Chorus includes several security mechanisms for production deployments:

  • Authentication — Bearer token auth via --api-key (supports multiple keys)
  • Differential privacy — Gaussian DP with global L2 clipping at both client and server level
  • Byzantine defenses — L2 norm bounding (--norm-bound) and z-score outlier detection (--outlier-threshold) reject malicious or corrupted deltas
  • Rate limiting — Per-IP request throttling via --rate-limit
  • safetensors only — All weight serialization uses safetensors format (no pickle deserialization)

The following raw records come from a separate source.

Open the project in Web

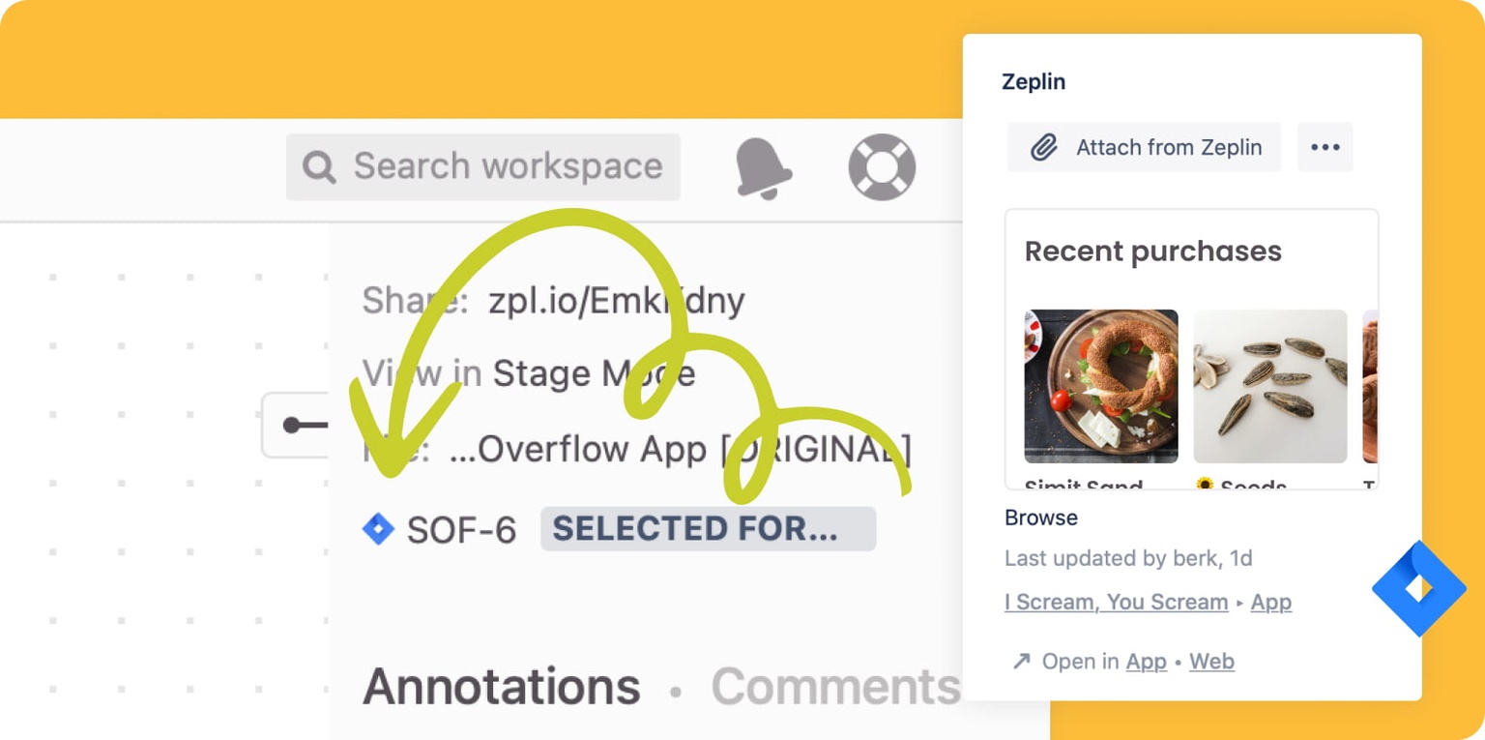[1211, 661]
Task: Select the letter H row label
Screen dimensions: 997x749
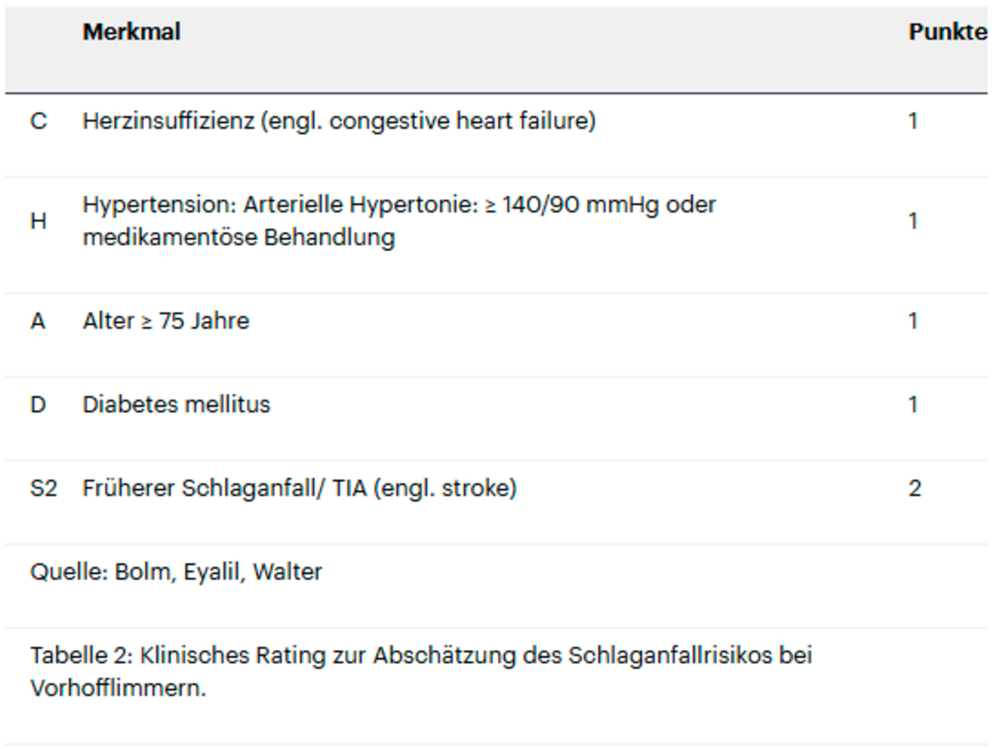Action: (x=38, y=221)
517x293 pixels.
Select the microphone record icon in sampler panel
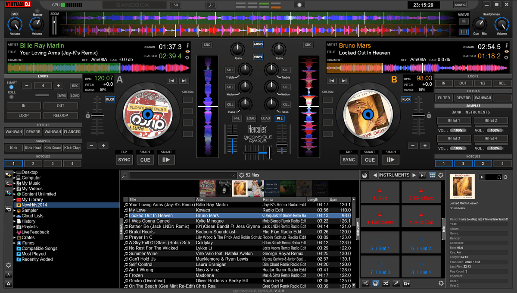(x=396, y=284)
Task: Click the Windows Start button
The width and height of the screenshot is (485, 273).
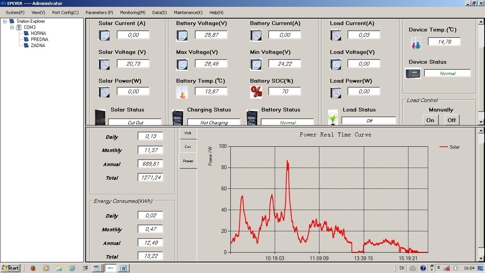Action: (x=10, y=268)
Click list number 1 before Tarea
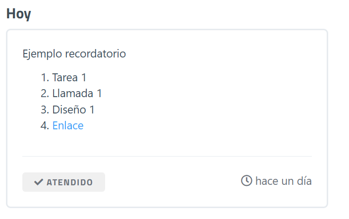 [45, 77]
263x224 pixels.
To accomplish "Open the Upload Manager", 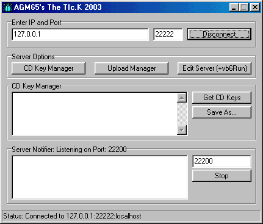I will [x=131, y=68].
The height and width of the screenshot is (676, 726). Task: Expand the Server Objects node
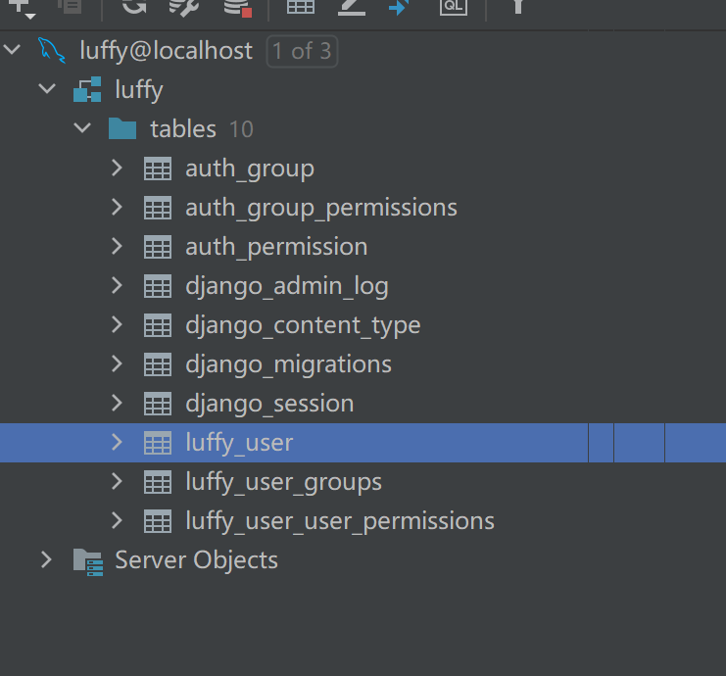(x=46, y=559)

Note: Chorus serves over HTTP. For production, deploy behind a TLS-terminating reverse proxy (nginx, Caddy, etc.).

Aggregation Strategies

Strategy Exact? Description
fedex-lora (default) Yes SVD-based exact aggregation with residual folding
fedavg No Naive independent averaging of A and B matrices

Configuration Examples

Secure production server

chorus server \
  --model meta-llama/Llama-3.2-3B \
  --min-deltas 5 \
  --api-key $SECRET_KEY_1 \
  --api-key $SECRET_KEY_2 \
  --dp-epsilon 2.0 \
  --norm-bound 10.0 \
  --outlier-threshold 3.0 \
  --rate-limit 60 \
  --base-weights ./base-model.safetensors

Client with local DP

client = ChorusClient(
    server="http://chorus.internal:8080",
    model_id="meta-llama/Llama-3.2-3B",
    api_key="my-secret-key",
    dp_epsilon=1.0,        # strong local DP
    dp_max_norm=1.0,       # clip before noising
)

Full training loop

chorus train \
  --server http://localhost:8080 \
  --model meta-llama/Llama-3.2-3B \
  --dataset wikitext \
  --rounds 10 \
  --lora-rank 16

Examples

See the examples/ directory:

Development

git clone https://github.com/varmabudharaju/chorus.git
cd chorus
pip install -e ".[dev]"

# Run tests (165 tests)
pytest tests/ -v

# Run benchmarks
python benchmarks/benchmark.py

Contributing

Contributions are welcome! Here's how to get started:

  1. Fork the repository
  2. Create a feature branch (git checkout -b feature/my-feature)
  3. Make your changes and add tests
  4. Run the test suite (pytest tests/ -v)
  5. Submit a pull request

Please open an issue first to discuss significant changes.

License

Apache 2.0 — see LICENSE for the full text.